The task.
Please output exactly the lines from the one that holds "Task: Select the" through the final line of the data, and nothing else; leave out any pictures.

Records from a data source
---

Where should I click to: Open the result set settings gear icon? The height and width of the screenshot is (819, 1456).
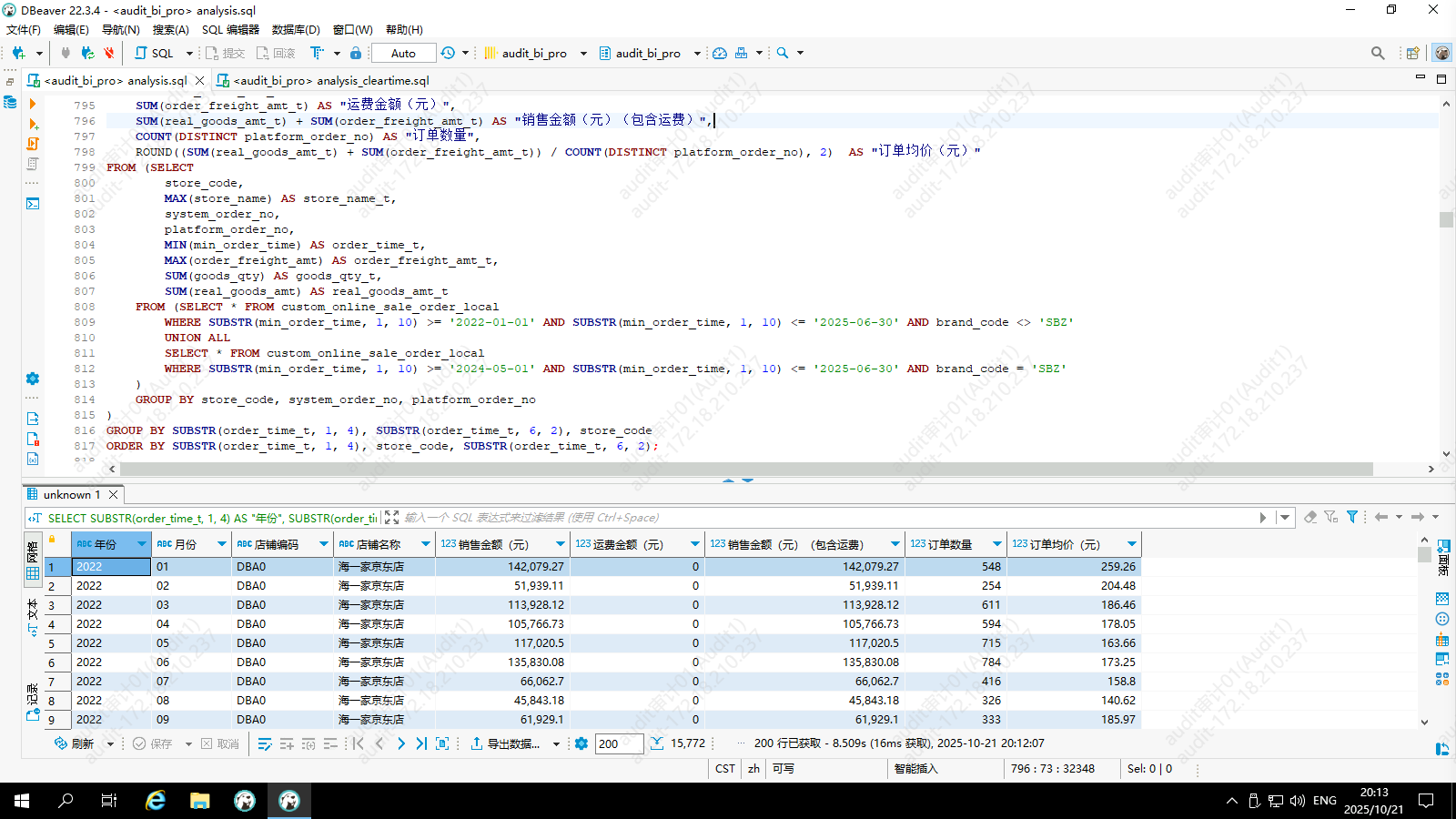tap(581, 743)
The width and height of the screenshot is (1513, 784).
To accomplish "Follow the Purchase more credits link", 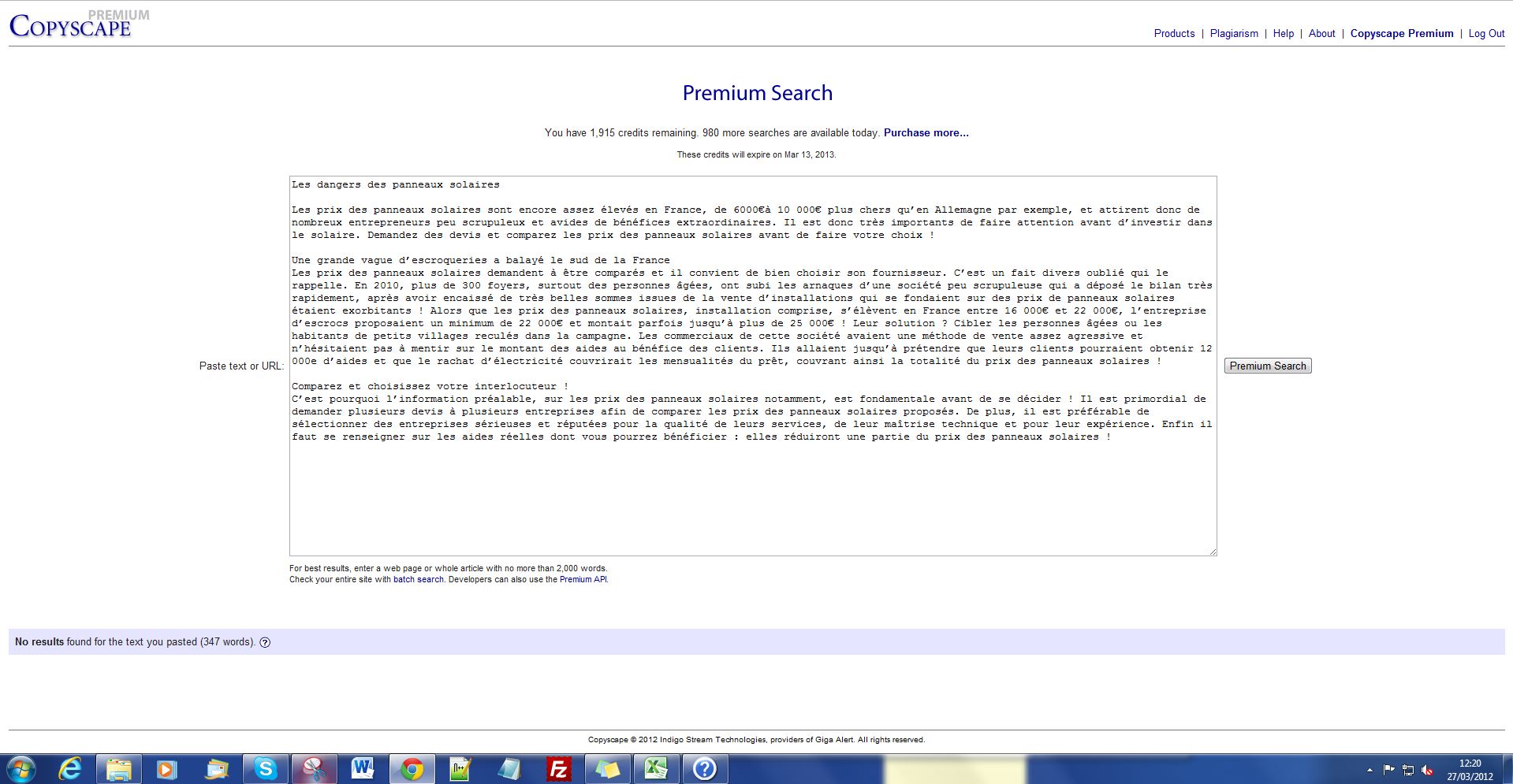I will click(x=926, y=132).
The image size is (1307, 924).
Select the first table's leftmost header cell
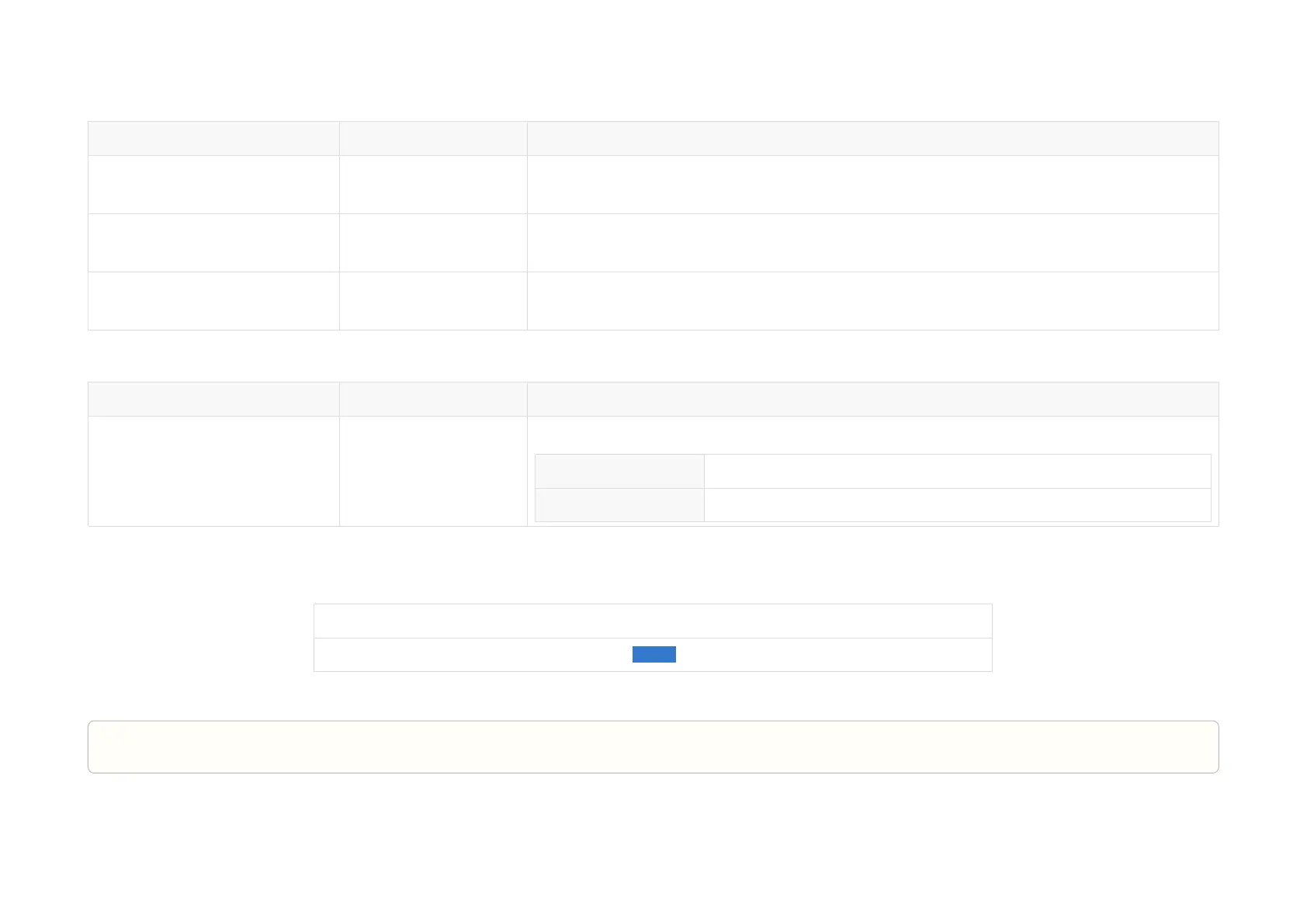(213, 138)
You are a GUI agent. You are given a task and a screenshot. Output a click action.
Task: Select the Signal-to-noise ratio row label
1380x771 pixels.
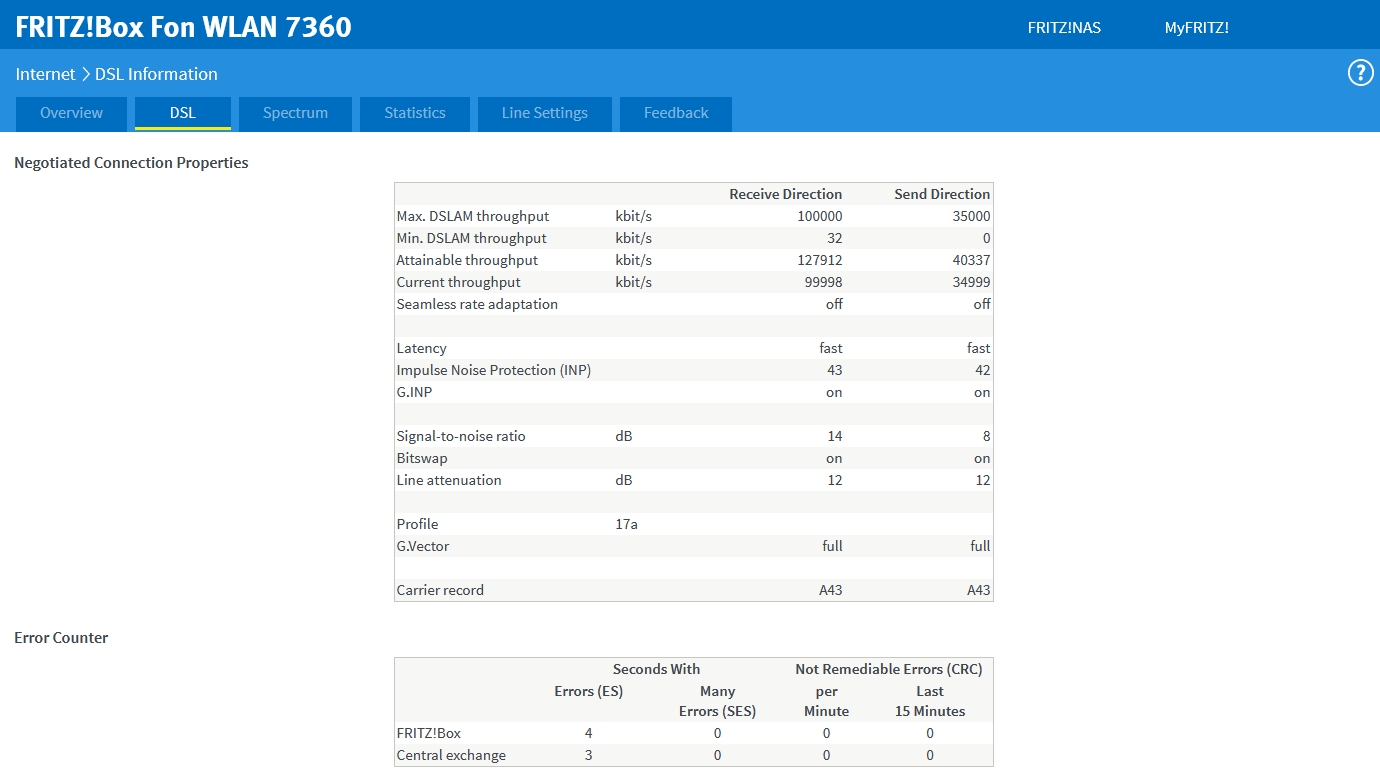[x=461, y=436]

---

Task solution.
Task: Select the Signal-to-noise ratio row label
1380x771 pixels.
[x=461, y=436]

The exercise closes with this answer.